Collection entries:
_____

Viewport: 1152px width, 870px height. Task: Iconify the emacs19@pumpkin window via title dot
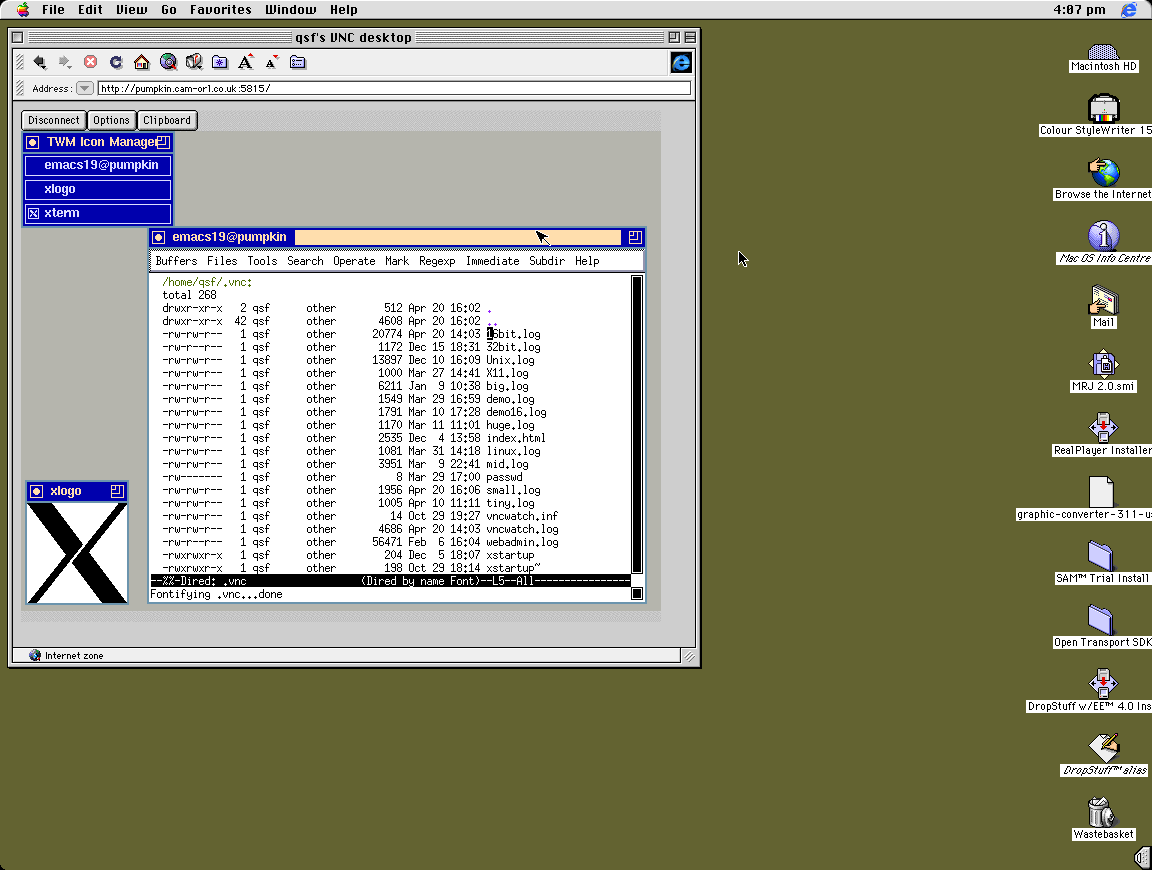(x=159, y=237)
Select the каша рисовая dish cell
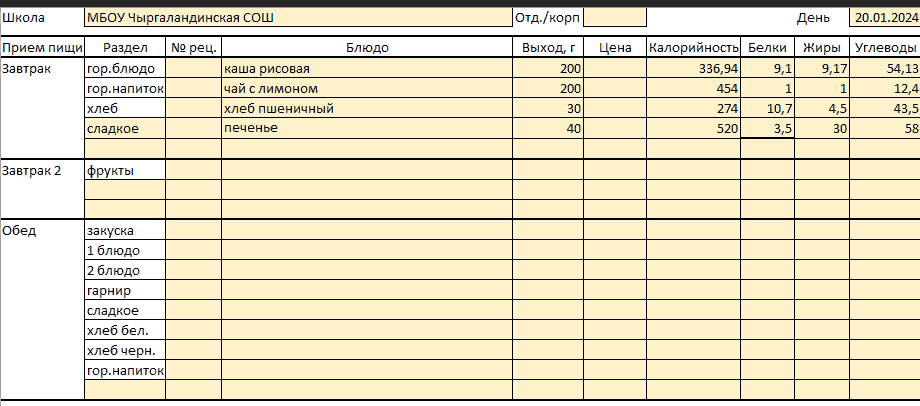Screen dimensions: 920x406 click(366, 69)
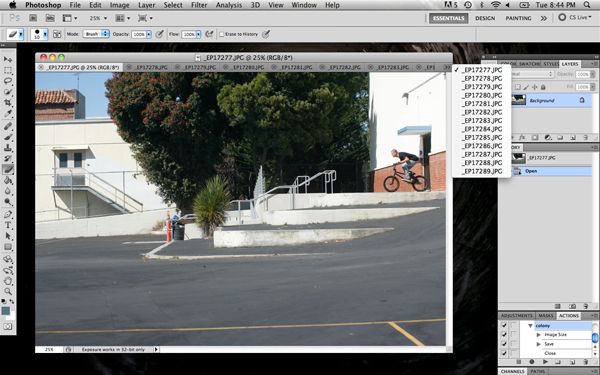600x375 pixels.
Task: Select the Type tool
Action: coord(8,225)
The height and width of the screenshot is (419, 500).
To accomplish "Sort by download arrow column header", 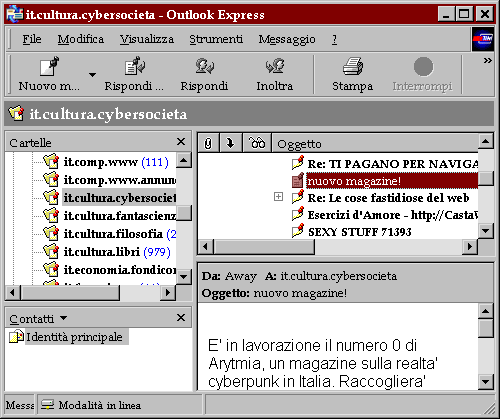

_____

Quote every record above exactly, leaving out any pictures.

## TASK OUTPUT
Viewport: 1152px width, 870px height. Task: Iconify the emacs19@pumpkin window via title dot
(x=159, y=237)
Select the каша рисовая dish cell
Screen dimensions: 920x406 click(366, 69)
600x375 pixels.
Task: Select the Type tool
Action: coord(8,225)
The height and width of the screenshot is (419, 500).
To accomplish "Sort by download arrow column header", 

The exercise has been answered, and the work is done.